Text segment:

┌──

In December 1867, the Dutch government appointed a commission to investigate the possibilities to quickly acquire heavy coastal guns. In March 1868, this commission advised to buy six Canon de 24 C modèle 1864. It advised to have the barrels cast by the Finspång Ironworks. The rings should be made by the Compagnie des Hauts-fourneaux, forges et aciéries de la Marine et des chemins de fer in Rive-de-Gier. The breech should be made by Varral, Elwell & Poulot in Paris, and the whole should be assembled in Sweden. This advice led to dozens of 24 C modèle 1864 getting made for the Dutch army.

In 1872, the Dutch government planned to have 89 guns of 24 cm caliber. Of these 52 would be used in the Fortifications of Den Helder to protect the naval base there. To protect the accesses to Rotterdam, 4 guns would be placed in Brielle; 13 in Hellevoetsluis; and 20 in Willemstad, North Brabant. In the end, not all of these guns would be 24 cm ijzer.

== Use ==

=== On French ships ===
The Gloire-class ironclads were initially armed with 36 16 cm modèle 1858-60 guns. In 1869, Gloire's 34 battery deck guns were replaced by six Canon de 24 C modèle 1864. There were three on each side, mounted on the carriage with iron frame model 1867.

The Magenta-class ironclads Magenta and Solférino were also initially armed with smoothbore guns. In 1866 Solférino got ten Canon de 24 C modèle 1864. When Magenta sank, she had ten 24 cm M 1864 guns on the battery deck.

└──

Source material:
┌──

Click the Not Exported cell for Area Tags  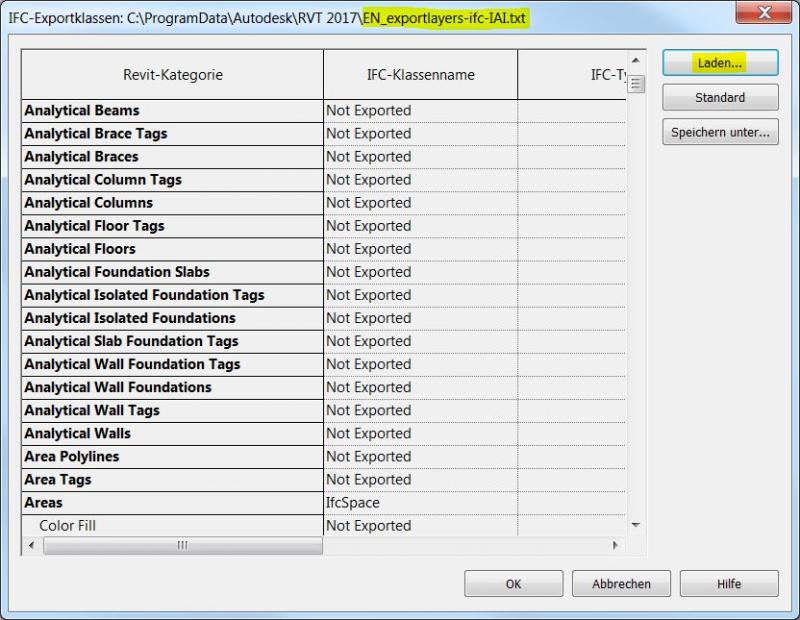pos(420,480)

└──

Brief A: List each place where the 1872 plan in the 24 cm gun text would station guns, with the number of guns planned for each.
Brief B: Summarize the 24 cm gun text in two sentences.
Brief C: Please output the 24 cm gun text between "The Magenta-class ironclads" and "the battery deck.", inclusive.

Exercise output A:
- Fortifications of Den Helder: 52
- Brielle: 4
- Hellevoetsluis: 13
- Willemstad, North Brabant: 20

Exercise output B: After an 1868 commission advised buying six Canon de 24 C modèle 1864 with parts made in several countries, dozens were made for the Dutch army, and an 1872 plan called for 89 guns of 24 cm caliber to protect Den Helder and the accesses to Rotterdam. In France, Gloire received six of these guns in 1869 in place of her battery deck guns, and Solférino received ten in 1866.

Exercise output C:
The Magenta-class ironclads Magenta and Solférino were also initially armed with smoothbore guns. In 1866 Solférino got ten Canon de 24 C modèle 1864. When Magenta sank, she had ten 24 cm M 1864 guns on the battery deck.